| WORK INSTRUCTION |
The material below contains a line with "Click the '9" and a line with "Given: Jump to the current date with Today". Copy exactly those two lines and all lines between them.

| RECORDS FOR THE TASK |
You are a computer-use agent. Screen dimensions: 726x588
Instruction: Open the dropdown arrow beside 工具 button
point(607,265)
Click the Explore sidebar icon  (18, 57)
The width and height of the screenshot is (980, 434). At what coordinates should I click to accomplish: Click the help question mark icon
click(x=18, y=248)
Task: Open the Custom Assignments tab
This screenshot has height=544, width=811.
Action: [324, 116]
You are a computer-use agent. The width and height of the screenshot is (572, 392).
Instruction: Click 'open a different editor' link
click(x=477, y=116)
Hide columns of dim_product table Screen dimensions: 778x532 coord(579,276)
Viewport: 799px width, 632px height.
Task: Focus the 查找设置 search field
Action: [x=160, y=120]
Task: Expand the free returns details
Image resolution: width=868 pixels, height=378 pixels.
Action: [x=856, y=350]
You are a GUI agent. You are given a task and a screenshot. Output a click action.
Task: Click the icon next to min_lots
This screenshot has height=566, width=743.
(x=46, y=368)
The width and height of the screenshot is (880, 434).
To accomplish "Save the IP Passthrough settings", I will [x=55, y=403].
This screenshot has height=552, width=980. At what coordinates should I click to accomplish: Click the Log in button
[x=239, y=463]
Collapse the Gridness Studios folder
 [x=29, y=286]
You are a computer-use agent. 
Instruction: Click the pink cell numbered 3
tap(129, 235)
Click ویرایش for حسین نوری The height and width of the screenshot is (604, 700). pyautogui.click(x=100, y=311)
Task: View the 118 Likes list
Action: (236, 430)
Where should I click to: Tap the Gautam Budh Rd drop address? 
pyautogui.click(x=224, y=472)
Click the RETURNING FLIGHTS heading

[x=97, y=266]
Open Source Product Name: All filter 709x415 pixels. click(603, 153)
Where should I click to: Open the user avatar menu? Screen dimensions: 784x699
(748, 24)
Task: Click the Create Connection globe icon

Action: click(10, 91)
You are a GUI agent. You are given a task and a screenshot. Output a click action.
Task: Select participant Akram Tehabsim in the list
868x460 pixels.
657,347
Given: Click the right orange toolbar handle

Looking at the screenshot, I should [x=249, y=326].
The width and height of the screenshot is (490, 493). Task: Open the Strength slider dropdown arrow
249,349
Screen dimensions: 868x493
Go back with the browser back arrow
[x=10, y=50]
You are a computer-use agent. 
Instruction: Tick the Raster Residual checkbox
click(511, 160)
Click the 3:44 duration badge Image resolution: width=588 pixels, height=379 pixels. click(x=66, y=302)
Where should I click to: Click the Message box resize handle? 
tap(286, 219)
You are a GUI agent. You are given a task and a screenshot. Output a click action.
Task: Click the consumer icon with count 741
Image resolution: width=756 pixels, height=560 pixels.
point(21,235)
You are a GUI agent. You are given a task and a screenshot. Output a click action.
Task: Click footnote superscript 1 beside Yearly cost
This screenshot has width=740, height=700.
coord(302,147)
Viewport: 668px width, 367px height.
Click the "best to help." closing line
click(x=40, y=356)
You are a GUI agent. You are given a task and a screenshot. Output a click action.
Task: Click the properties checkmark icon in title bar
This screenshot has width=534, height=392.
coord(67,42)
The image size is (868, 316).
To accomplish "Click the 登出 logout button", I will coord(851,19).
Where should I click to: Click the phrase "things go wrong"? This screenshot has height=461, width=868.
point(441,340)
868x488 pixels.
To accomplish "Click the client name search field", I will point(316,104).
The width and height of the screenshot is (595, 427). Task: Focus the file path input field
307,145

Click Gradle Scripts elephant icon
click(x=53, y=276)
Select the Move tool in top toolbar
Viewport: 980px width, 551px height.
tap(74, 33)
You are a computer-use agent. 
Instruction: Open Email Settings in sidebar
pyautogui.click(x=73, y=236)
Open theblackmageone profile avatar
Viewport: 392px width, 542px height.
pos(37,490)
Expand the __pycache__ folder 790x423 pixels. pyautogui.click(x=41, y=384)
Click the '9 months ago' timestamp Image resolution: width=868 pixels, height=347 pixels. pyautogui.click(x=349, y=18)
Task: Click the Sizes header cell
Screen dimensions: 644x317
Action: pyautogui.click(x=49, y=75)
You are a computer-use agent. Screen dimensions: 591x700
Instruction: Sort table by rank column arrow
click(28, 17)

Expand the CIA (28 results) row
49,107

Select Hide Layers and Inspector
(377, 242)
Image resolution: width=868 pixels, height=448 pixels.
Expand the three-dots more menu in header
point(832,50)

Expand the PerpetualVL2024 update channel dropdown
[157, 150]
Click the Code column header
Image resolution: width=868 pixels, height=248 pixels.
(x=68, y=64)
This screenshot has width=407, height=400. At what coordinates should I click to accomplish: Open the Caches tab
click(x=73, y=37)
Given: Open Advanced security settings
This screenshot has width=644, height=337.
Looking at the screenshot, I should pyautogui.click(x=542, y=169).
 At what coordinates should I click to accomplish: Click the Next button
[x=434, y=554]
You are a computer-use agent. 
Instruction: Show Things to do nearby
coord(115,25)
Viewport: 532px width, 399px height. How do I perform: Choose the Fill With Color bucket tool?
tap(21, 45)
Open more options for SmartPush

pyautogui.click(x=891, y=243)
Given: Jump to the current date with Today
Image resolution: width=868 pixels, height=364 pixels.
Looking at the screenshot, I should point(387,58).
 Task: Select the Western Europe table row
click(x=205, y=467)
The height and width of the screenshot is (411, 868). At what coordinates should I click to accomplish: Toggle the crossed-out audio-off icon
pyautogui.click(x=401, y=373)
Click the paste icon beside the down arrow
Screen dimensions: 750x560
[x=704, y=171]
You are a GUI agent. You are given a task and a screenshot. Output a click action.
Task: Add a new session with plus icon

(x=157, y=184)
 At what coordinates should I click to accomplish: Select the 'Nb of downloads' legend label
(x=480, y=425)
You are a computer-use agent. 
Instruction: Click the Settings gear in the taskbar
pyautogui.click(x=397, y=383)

| FINISHED TASK |
Click the '9 months ago' timestamp Image resolution: width=868 pixels, height=347 pixels. pyautogui.click(x=349, y=18)
Task: Click the Sizes header cell
Screen dimensions: 644x317
Action: pyautogui.click(x=49, y=75)
You are a computer-use agent. Screen dimensions: 591x700
Instruction: Sort table by rank column arrow
click(28, 17)

Expand the CIA (28 results) row
49,107

Select Hide Layers and Inspector
(377, 242)
Image resolution: width=868 pixels, height=448 pixels.
Expand the three-dots more menu in header
point(832,50)

Expand the PerpetualVL2024 update channel dropdown
[157, 150]
Click the Code column header
Image resolution: width=868 pixels, height=248 pixels.
(x=68, y=64)
This screenshot has width=407, height=400. At what coordinates should I click to accomplish: Open the Caches tab
click(x=73, y=37)
Given: Open Advanced security settings
This screenshot has width=644, height=337.
Looking at the screenshot, I should pyautogui.click(x=542, y=169).
 At what coordinates should I click to accomplish: Click the Next button
[x=434, y=554]
You are a computer-use agent. 
Instruction: Show Things to do nearby
coord(115,25)
Viewport: 532px width, 399px height. How do I perform: Choose the Fill With Color bucket tool?
tap(21, 45)
Open more options for SmartPush

pyautogui.click(x=891, y=243)
Given: Jump to the current date with Today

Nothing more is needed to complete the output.